Optional executable override:

export ARROBA_OPENCODE_BIN=/absolute/path/to/opencode

Optional Bun override:

export BUN_BIN=/absolute/path/to/bun

Logging And Debugging

For the full logging guide, see LOGGING.md.

Arroba now uses one machine-local shared log root for runtime processes instead of ad hoc debug files.

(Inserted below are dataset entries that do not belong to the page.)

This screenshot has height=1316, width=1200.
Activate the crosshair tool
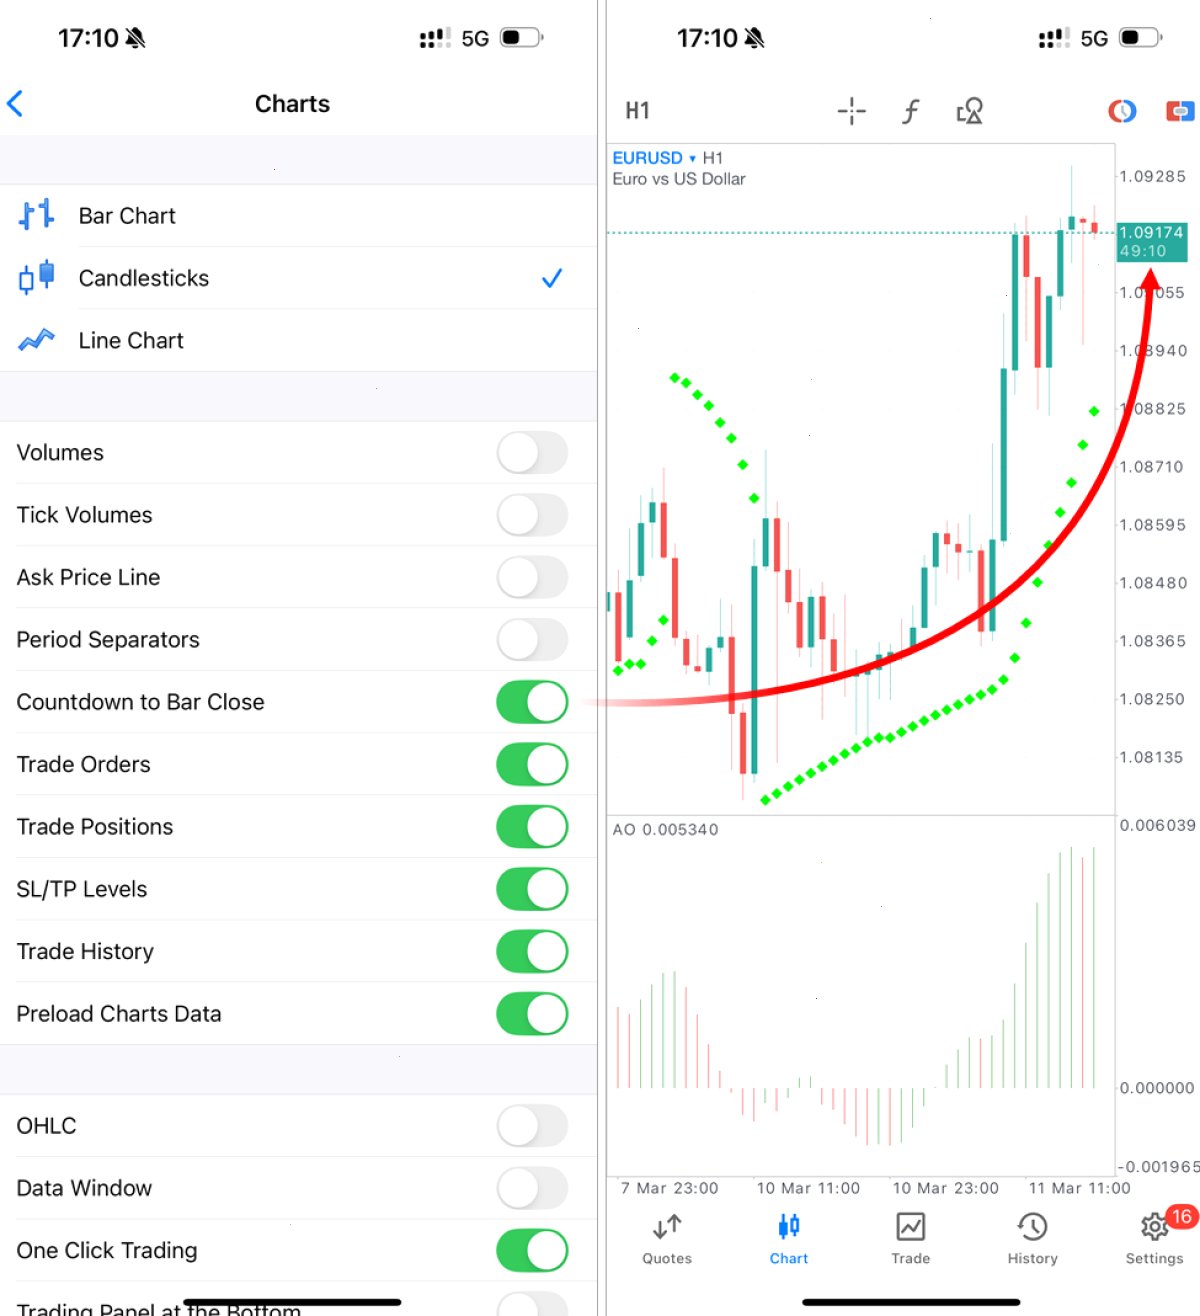click(x=851, y=111)
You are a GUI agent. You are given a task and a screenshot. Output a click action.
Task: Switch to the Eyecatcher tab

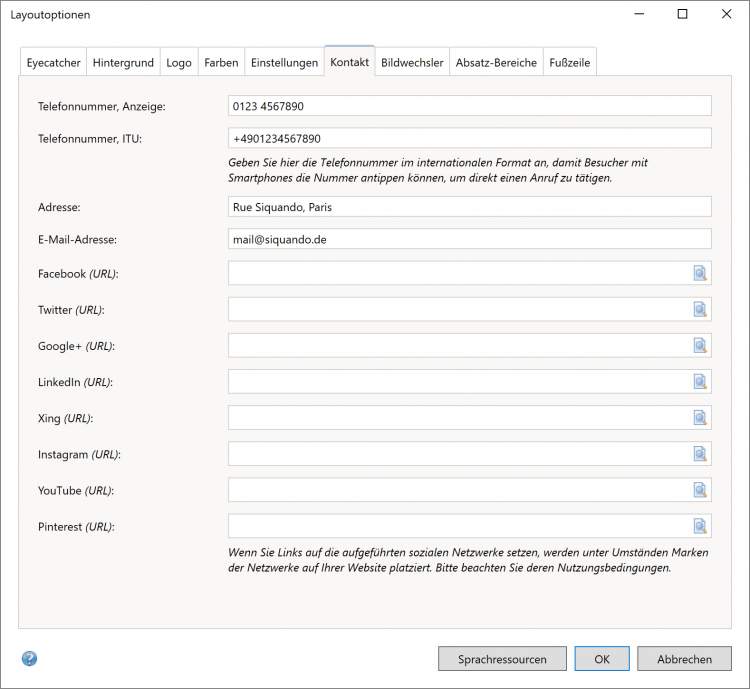pos(53,62)
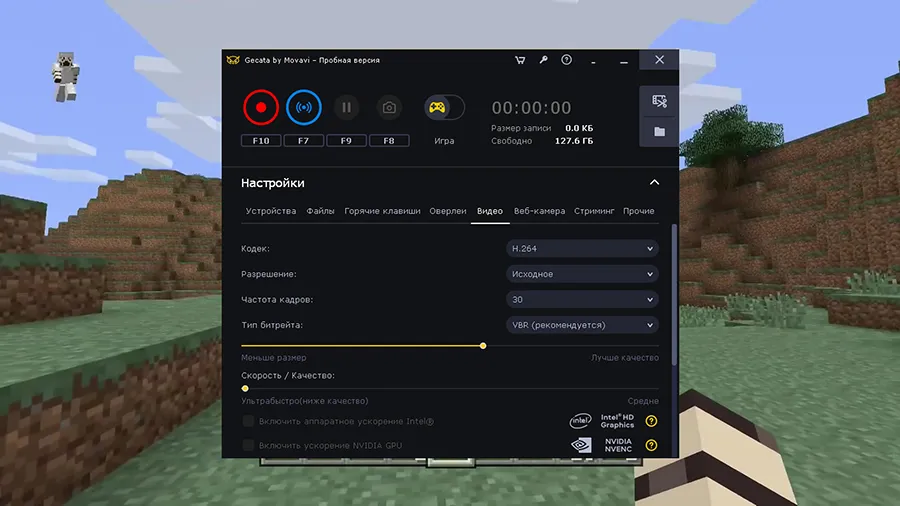
Task: Click help icon next to Intel HD Graphics
Action: tap(651, 421)
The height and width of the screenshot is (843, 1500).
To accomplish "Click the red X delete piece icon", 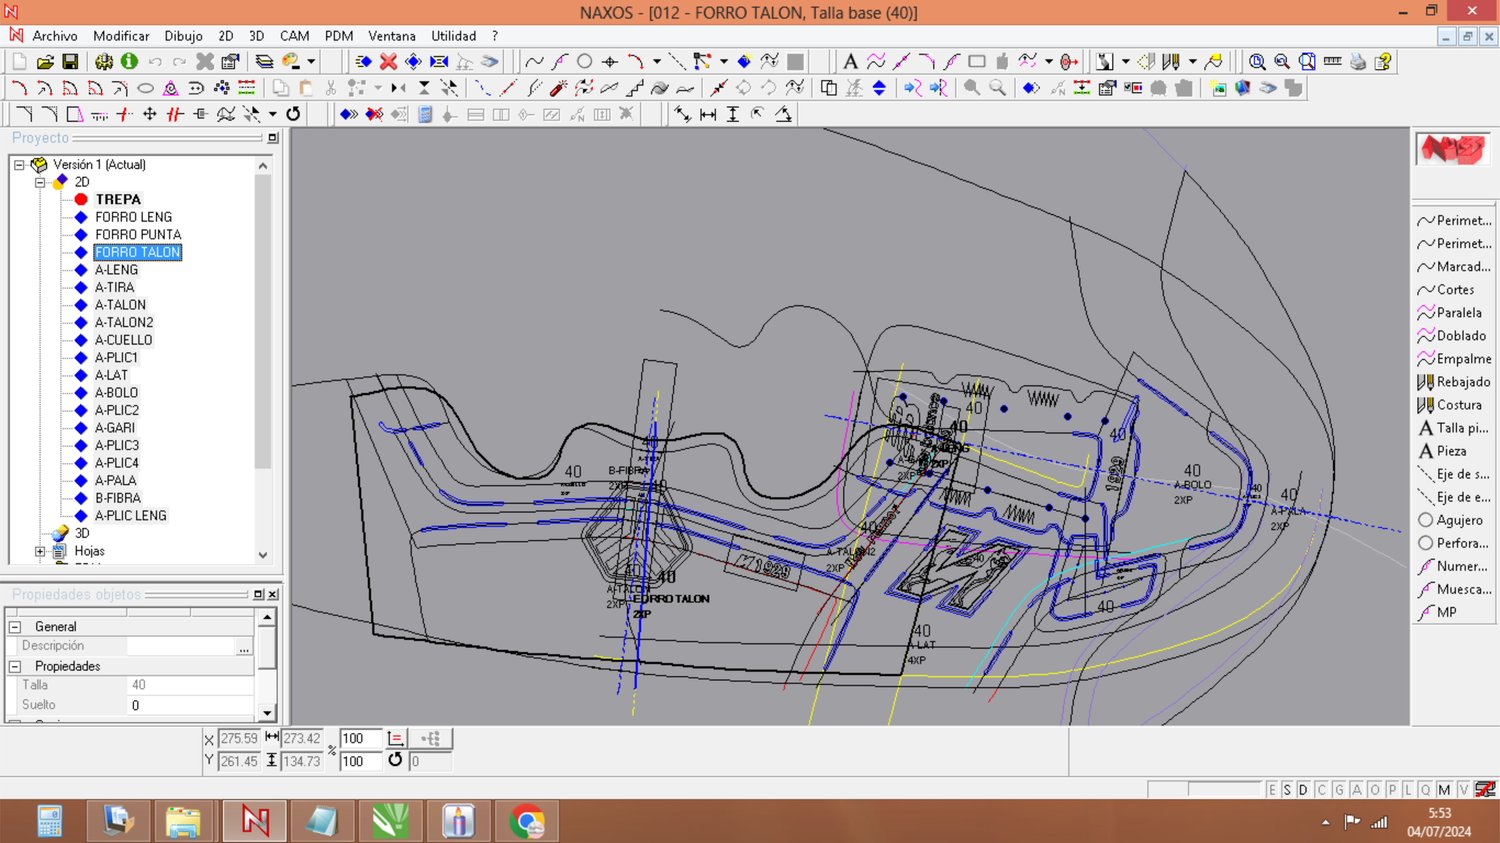I will 388,62.
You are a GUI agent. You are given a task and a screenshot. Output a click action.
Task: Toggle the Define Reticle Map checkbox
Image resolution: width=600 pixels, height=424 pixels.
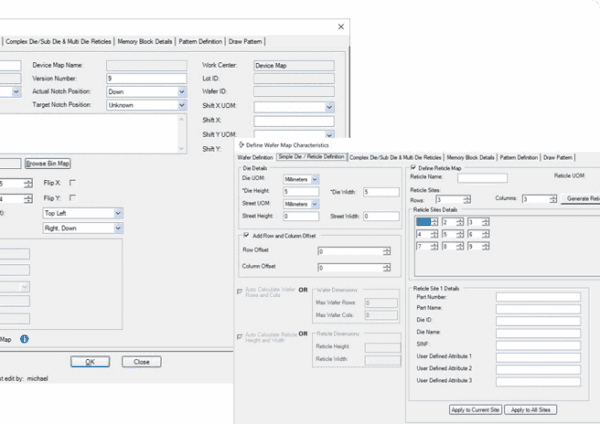tap(410, 167)
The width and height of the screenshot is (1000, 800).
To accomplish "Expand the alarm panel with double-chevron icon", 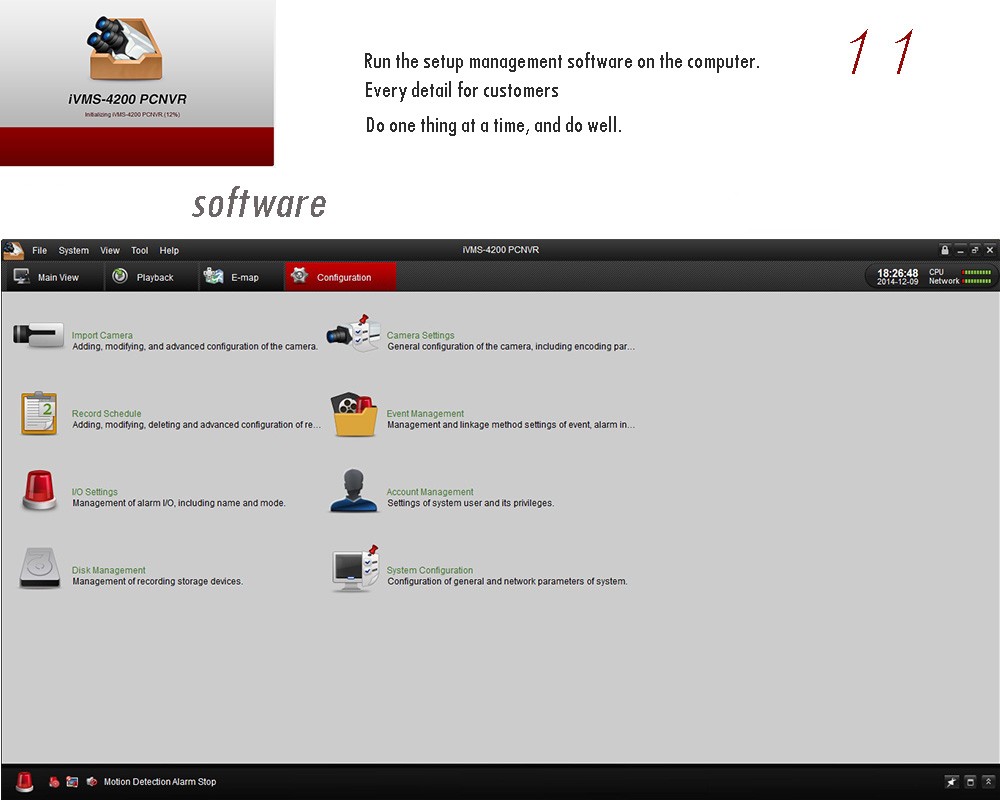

Default log root resolution:

  • ARROBA_LOG_DIR, if set
  • XDG_STATE_HOME/arroba/logs
  • ~/.local/state/arroba/logs
  • ./.arroba/logs as a final fallback

Current process coverage:

  • arroba-daemon
  • the Rust arroba-cli launcher
  • the primary TypeScript CLI process in apps/cli
  • the Fastify server process in apps/server

Current defaults:

  • log format: NDJSON, one JSON record per line
  • retention: roughly 7 days and 200 MB total per log root
  • privacy: metadata, lifecycle, warnings, and errors by default; prompt/provider content should only be captured via explicit debug-oriented changes

Useful env vars:

export ARROBA_LOG_DIR=/absolute/path/to/arroba-logs
export ARROBA_LOG_LEVEL=debug

Inspect logs directly:

tail -f ~/.local/state/arroba/logs/*.ndjson
jq 'select(.session_id=="session-1")' ~/.local/state/arroba/logs/*.ndjson

Or use the built-in viewer:

cargo run --manifest-path apps/daemon/Cargo.toml --bin arroba-cli -- logs --follow
cargo run --manifest-path apps/daemon/Cargo.toml --bin arroba-cli -- logs --session session-1
pnpm --filter @arroba/cli run dev -- logs --process-kind daemon --level error

Verification Commands

Run the current repository verification set from the repository root:

pnpm lint
pnpm build
pnpm test
cargo test --manifest-path apps/daemon/Cargo.toml

Optional Rust checks:

cargo fmt --manifest-path apps/daemon/Cargo.toml --check
cargo clippy --manifest-path apps/daemon/Cargo.toml --all-targets --all-features -- -D warnings

Design Constraints

The code in this repository is guided by a few non-negotiable rules:

  • preserve the native provider terminal experience
  • keep the daemon as the runtime authority
  • keep the server lightweight
  • separate raw terminal streaming from structured capability and control lanes
  • implement reusable behavior below any one client surface

These constraints are described in more detail in agents/AGENTS.md, docs/spec-v1.md, and docs/ARCHITECTURE.md.